The height of a node in a binary tree is simply the maximum of the height of its left and right subtrees, plus one.

This lends itself to a simple recursive algorithm for finding the height of a binary tree.

static int max(int a, int b)
{
if (a >= b) {
return a;
}
return b;
}

unsigned int binarytree_height_recursive(const btnode *node)
{
unsigned int height = 0;
if (node->left || node->right) {
height = max(node->left ? binarytree_height_recursive(node->left) : 0,
node->right ? binarytree_height_recursive(node->right) : 0) + 1;
}
return height;
}

unsigned int binarytree_height(const binarytree *tree)
{
unsigned int height = 0;
if (tree->root) {
height = binarytree_height_recursive(tree->root);
}
return height;
}


# Counting nodes in a binary tree recursively

## Introduction

The recursive structure of a binary tree makes it easy to count nodes recursively. There are 3 things we can count:

• The total number of nodes
• The number of leaf nodes
• The number of internal nodes

## Counting all nodes

The number of nodes in a binary tree is the number of nodes in the root’s left subtree, plus the number of nodes in its right subtree, plus one (for the root itself).

This lends itself to a simple recursive algorithm for counting the nodes in a binary tree.

unsigned int binarytree_count_recursive(const btnode *root)
{
unsigned int count = 1;
if (root->left != NULL) {
count += binarytree_count_recursive(root->left);
}
if (root->right != NULL) {
count += binarytree_count_recursive(root->right);
}
return count;
}

unsigned int binarytree_count(const binarytree *tree)
{
unsigned int count = 0;
if (tree->root != NULL) {
count = binarytree_count_recursive(tree->root);
}
return count;
}


## Counting leaf nodes

This is similar, except that we only return 1 if we are a leaf node. Otherwise, we recurse into the left and right subtrees and return the sum of the leaves in them.

unsigned int binarytree_count_leaves_recursive(const btnode *root)
{
unsigned int count = 0;
if (root->left == NULL && root->right == NULL) {
count = 1;
}
else {
if (root->left != NULL) {
count += binarytree_count_leaves_recursive(root->left);
}
if (root->right != NULL) {
count += binarytree_count_leaves_recursive(root->right);
}
}
return count;
}

unsigned int binarytree_count_leaves(const binarytree *tree)
{
unsigned int count = 0;
if (tree->root != NULL) {
count = binarytree_count_leaves_recursive(tree->root);
}
return count;
}


## Counting internal nodes

This is the counterpart of counting leaves.

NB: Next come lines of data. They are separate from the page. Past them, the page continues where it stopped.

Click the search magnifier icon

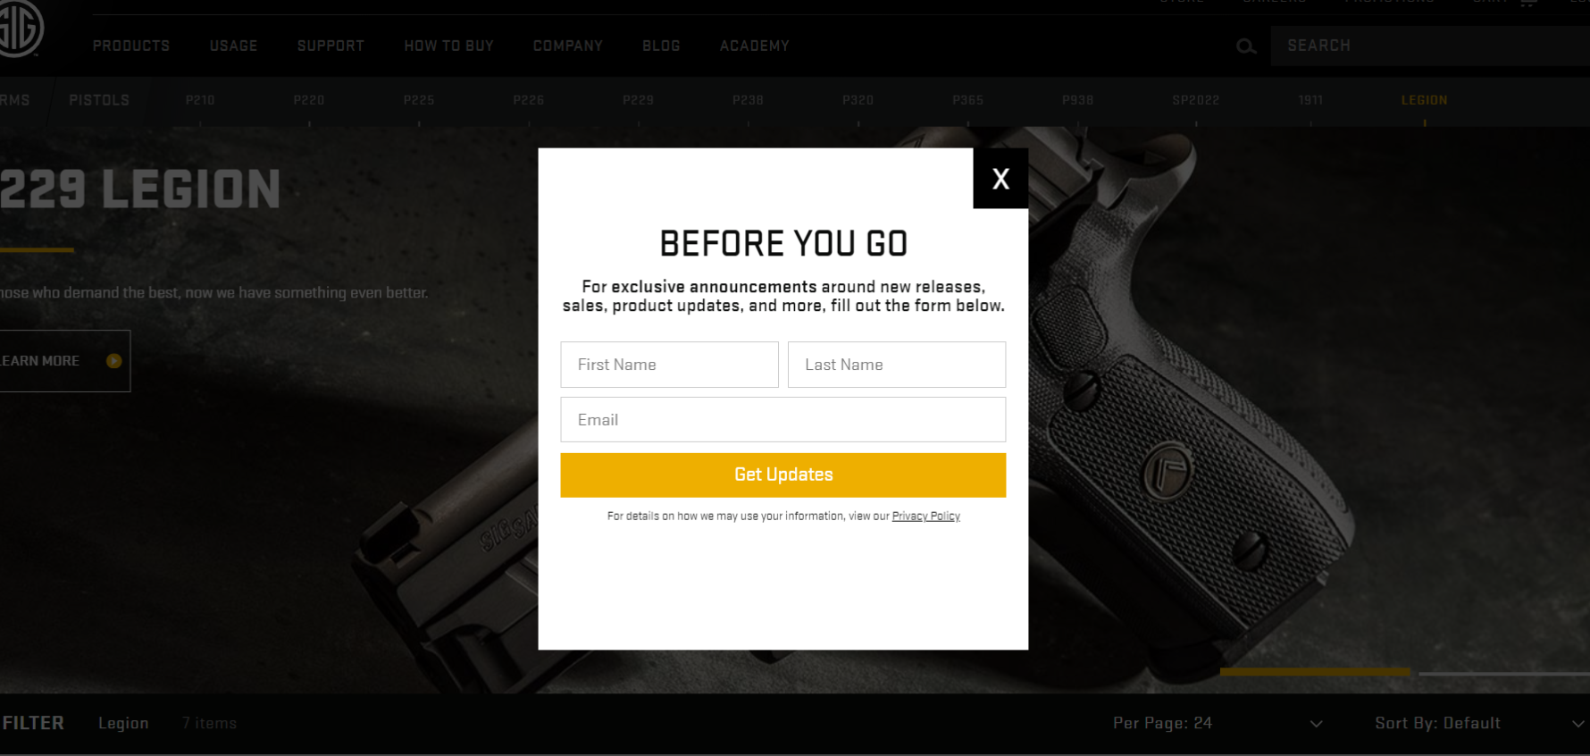[1246, 46]
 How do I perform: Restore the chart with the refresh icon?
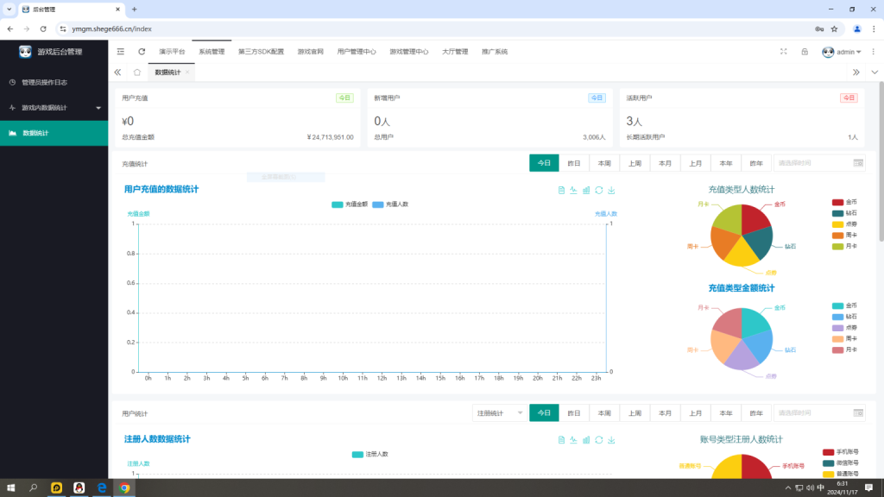598,192
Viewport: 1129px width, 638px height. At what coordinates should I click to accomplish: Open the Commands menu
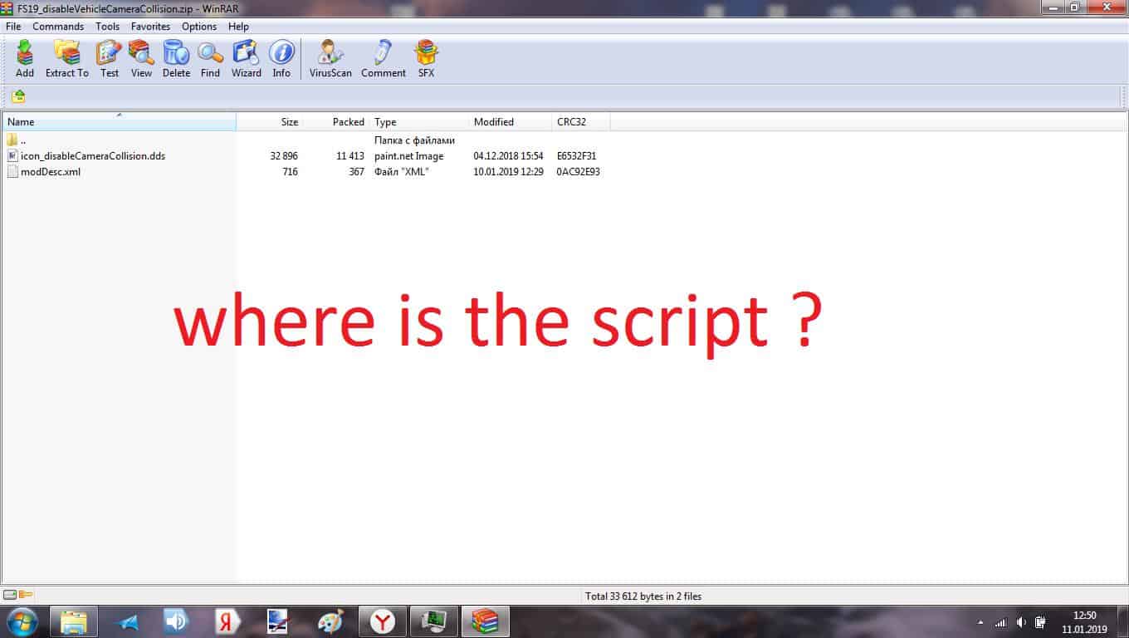(58, 27)
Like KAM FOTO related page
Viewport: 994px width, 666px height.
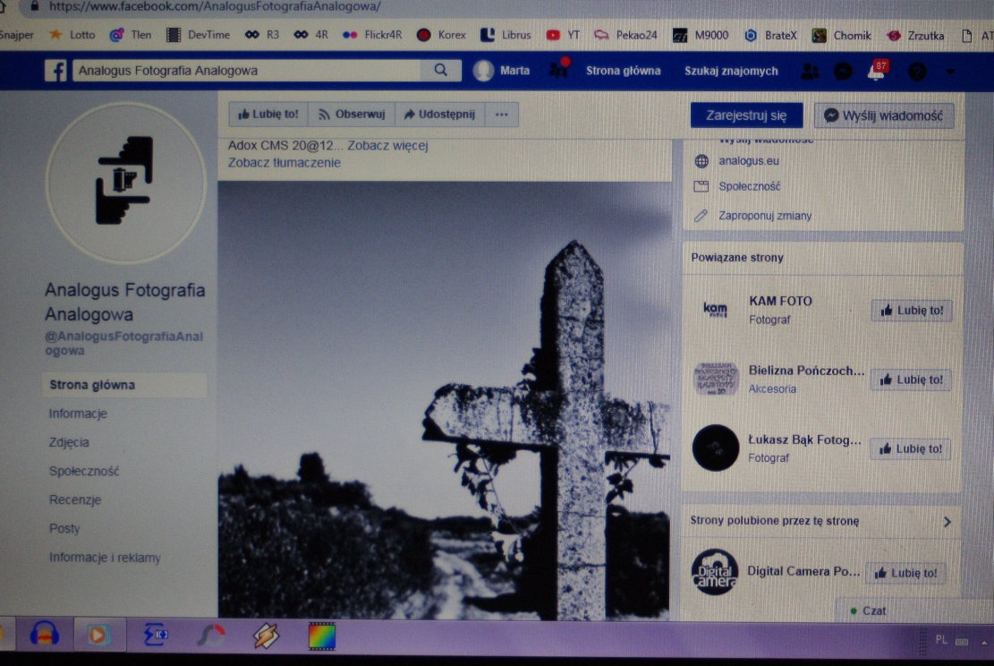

If we are an internal node, we count 1 for ourselves, then recurse into the left and right subtrees and sum the count of internal nodes in them.

unsigned int binarytree_count_internal_nodes_recursive(const btnode *root)
{
unsigned int count = 0;
if (root->left != NULL || root->right != NULL) {
count = 1;
if (root->left != NULL) {
count += binarytree_count_internal_nodes_recursive(root->left);
}
if (root->right != NULL) {
count += binarytree_count_internal_nodes_recursive(root->right);
}
}
return count;
}

unsigned int binarytree_count_internal_nodes(const binarytree *tree)
{
unsigned int count = 0;
if (tree->root != NULL) {
count = binarytree_count_internal_nodes_recursive(tree->root);
}
return count;
}